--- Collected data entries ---
──────────
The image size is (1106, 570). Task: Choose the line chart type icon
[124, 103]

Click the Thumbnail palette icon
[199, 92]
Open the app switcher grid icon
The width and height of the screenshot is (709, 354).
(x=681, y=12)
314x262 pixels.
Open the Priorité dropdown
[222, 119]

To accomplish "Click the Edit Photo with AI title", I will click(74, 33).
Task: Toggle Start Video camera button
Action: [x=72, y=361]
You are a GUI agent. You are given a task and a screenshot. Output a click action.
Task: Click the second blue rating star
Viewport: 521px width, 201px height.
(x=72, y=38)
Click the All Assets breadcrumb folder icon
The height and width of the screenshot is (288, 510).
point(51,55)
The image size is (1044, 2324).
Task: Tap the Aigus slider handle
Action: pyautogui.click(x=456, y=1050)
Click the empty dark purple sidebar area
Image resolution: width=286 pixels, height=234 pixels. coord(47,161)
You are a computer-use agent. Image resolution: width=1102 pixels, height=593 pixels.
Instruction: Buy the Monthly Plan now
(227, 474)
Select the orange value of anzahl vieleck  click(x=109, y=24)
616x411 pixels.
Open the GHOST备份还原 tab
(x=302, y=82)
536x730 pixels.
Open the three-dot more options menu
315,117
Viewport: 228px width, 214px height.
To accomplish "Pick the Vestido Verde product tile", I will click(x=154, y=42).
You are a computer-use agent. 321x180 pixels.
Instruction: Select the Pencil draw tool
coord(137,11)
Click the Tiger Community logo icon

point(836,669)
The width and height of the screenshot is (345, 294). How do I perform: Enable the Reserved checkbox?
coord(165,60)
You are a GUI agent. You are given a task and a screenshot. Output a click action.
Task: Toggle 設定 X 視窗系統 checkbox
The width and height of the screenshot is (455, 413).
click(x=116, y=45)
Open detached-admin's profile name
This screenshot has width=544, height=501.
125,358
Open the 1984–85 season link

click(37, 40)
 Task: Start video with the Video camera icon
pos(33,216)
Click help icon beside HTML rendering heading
──────────
--- Work instructions ---
Beginning with the line that contains "Instruction: Buy the Monthly Plan now", write out every line through the end of the entries above, exactly.

--- Response below ---
Instruction: Buy the Monthly Plan now
(227, 474)
Select the orange value of anzahl vieleck  click(x=109, y=24)
616x411 pixels.
Open the GHOST备份还原 tab
(x=302, y=82)
536x730 pixels.
Open the three-dot more options menu
315,117
Viewport: 228px width, 214px height.
To accomplish "Pick the Vestido Verde product tile", I will click(x=154, y=42).
You are a computer-use agent. 321x180 pixels.
Instruction: Select the Pencil draw tool
coord(137,11)
Click the Tiger Community logo icon

point(836,669)
The width and height of the screenshot is (345, 294). How do I perform: Enable the Reserved checkbox?
coord(165,60)
You are a GUI agent. You are given a task and a screenshot. Output a click action.
Task: Toggle 設定 X 視窗系統 checkbox
The width and height of the screenshot is (455, 413).
click(x=116, y=45)
Open detached-admin's profile name
This screenshot has width=544, height=501.
125,358
Open the 1984–85 season link

click(37, 40)
 Task: Start video with the Video camera icon
pos(33,216)
Click help icon beside HTML rendering heading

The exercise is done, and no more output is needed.